Brief = Verbatim transcription with images omitted: return the entries below in full.

Data shown =
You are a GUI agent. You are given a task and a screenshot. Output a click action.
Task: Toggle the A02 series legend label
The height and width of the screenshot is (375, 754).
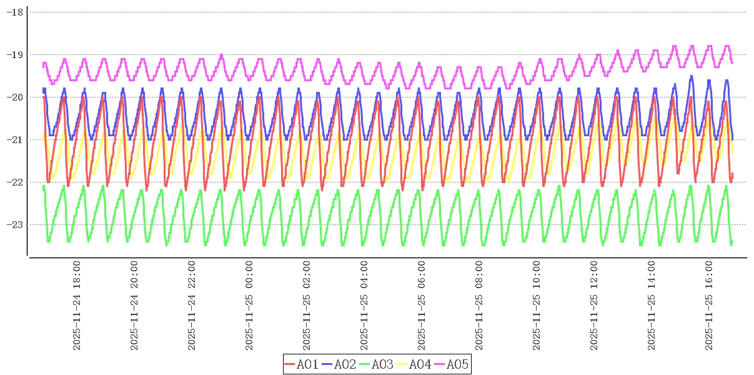pos(345,364)
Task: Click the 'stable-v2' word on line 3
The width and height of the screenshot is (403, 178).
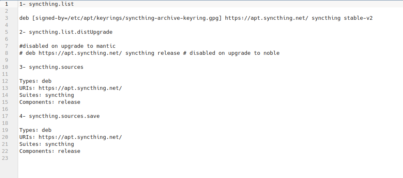Action: [358, 18]
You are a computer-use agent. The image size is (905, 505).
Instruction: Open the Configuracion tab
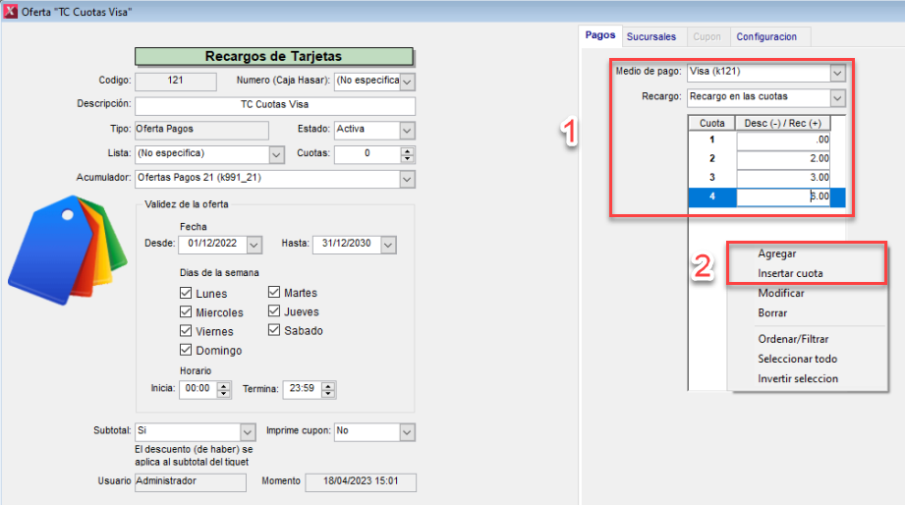766,36
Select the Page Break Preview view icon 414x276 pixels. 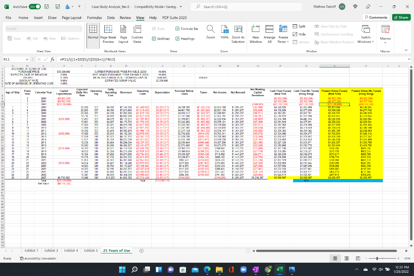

Solution to this problem =
You are a GUI agent. You are given a task and a screenshot. Output a click action.
Task: Toggle the A02 series legend label
The height and width of the screenshot is (375, 754).
pos(345,364)
Task: Click the 'stable-v2' word on line 3
The width and height of the screenshot is (403, 178).
Action: [358, 18]
You are a computer-use agent. The image size is (905, 505).
Instruction: Open the Configuracion tab
766,36
Select the Page Break Preview view icon 414x276 pixels. 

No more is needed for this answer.